- [Problem] Everything below from the line with "Where should I" through the line with "You are a computer-use" should be copied exactly, and nothing else; leave out the pictures.

Dataset: Begin

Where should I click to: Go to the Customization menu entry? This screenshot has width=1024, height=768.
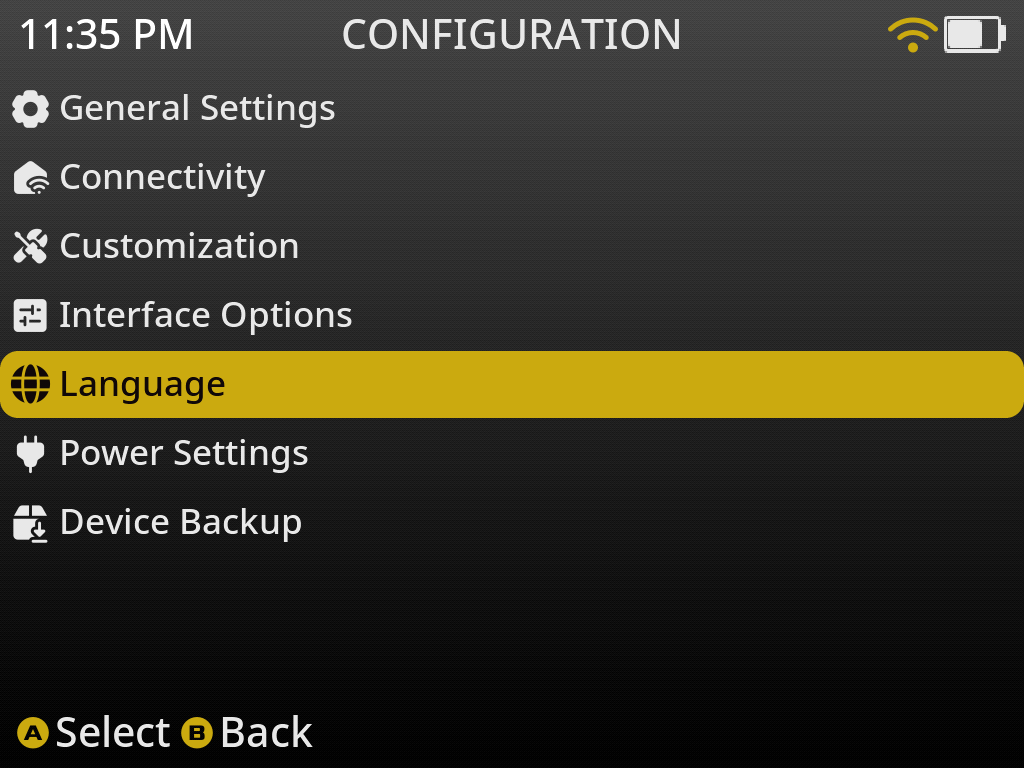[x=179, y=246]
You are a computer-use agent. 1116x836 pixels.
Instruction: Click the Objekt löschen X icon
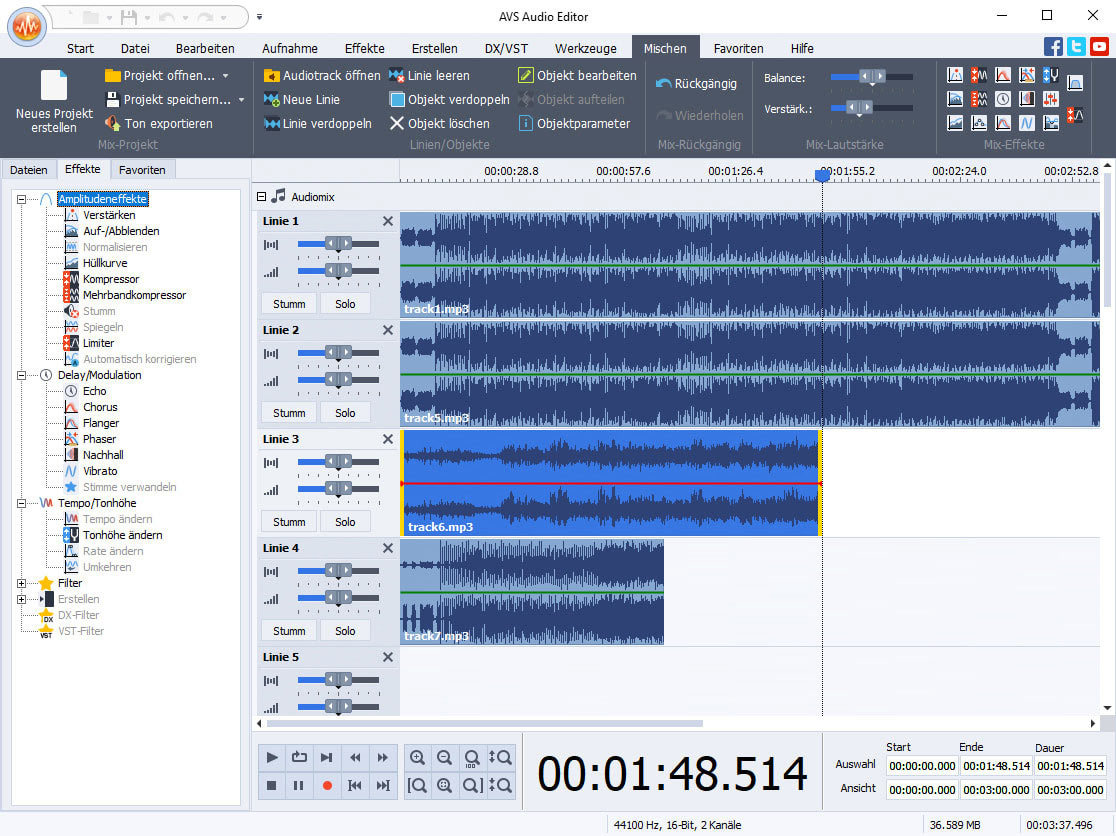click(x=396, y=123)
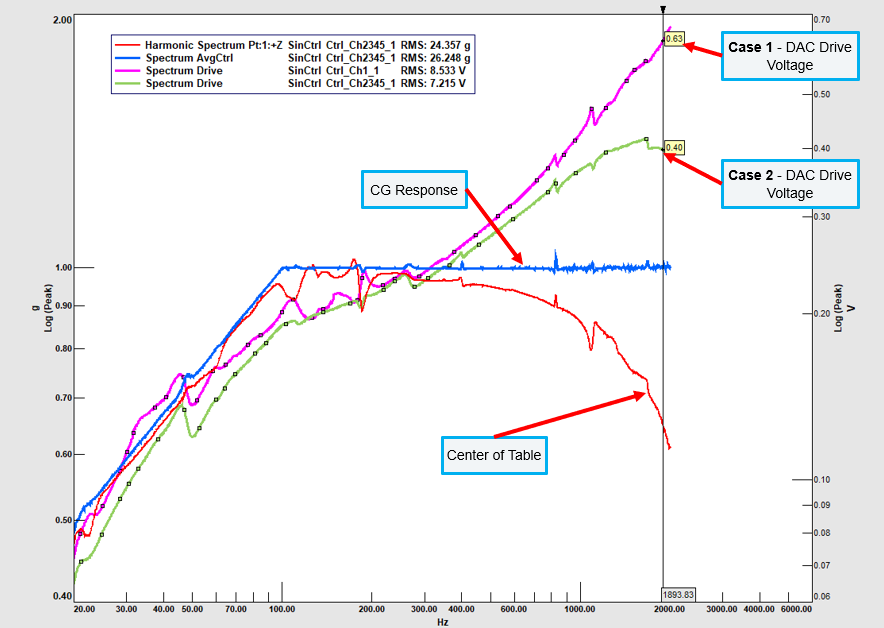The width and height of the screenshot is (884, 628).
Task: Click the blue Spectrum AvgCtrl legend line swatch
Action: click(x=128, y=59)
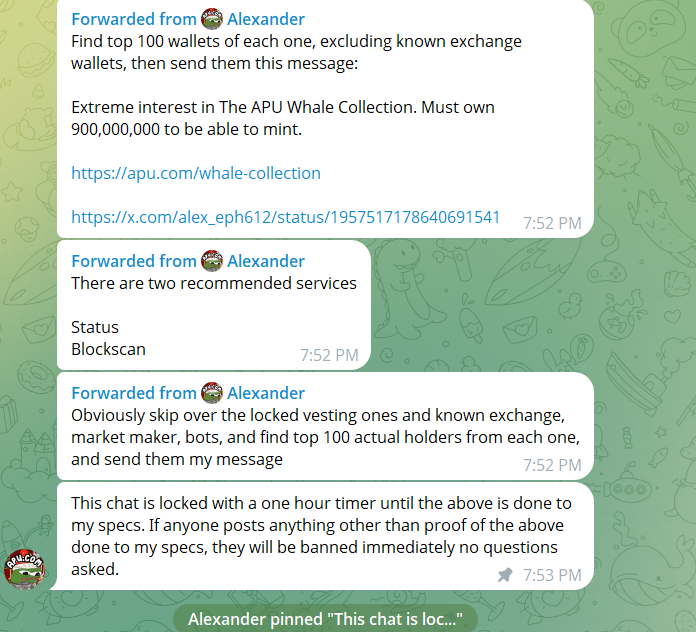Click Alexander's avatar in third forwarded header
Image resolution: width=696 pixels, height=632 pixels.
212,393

Dataset: End
Dataset: Begin

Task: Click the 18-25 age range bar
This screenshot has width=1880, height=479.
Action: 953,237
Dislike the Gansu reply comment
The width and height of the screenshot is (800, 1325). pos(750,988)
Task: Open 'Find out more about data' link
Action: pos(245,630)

Dataset: End
Dataset: Begin

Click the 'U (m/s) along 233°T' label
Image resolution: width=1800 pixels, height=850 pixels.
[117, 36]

Dataset: End

- [Solution to the problem]
Where should I click to: Go to the Customization menu entry? This screenshot has width=1024, height=768.
[x=179, y=246]
You are a computer-use agent. 1116x836 pixels.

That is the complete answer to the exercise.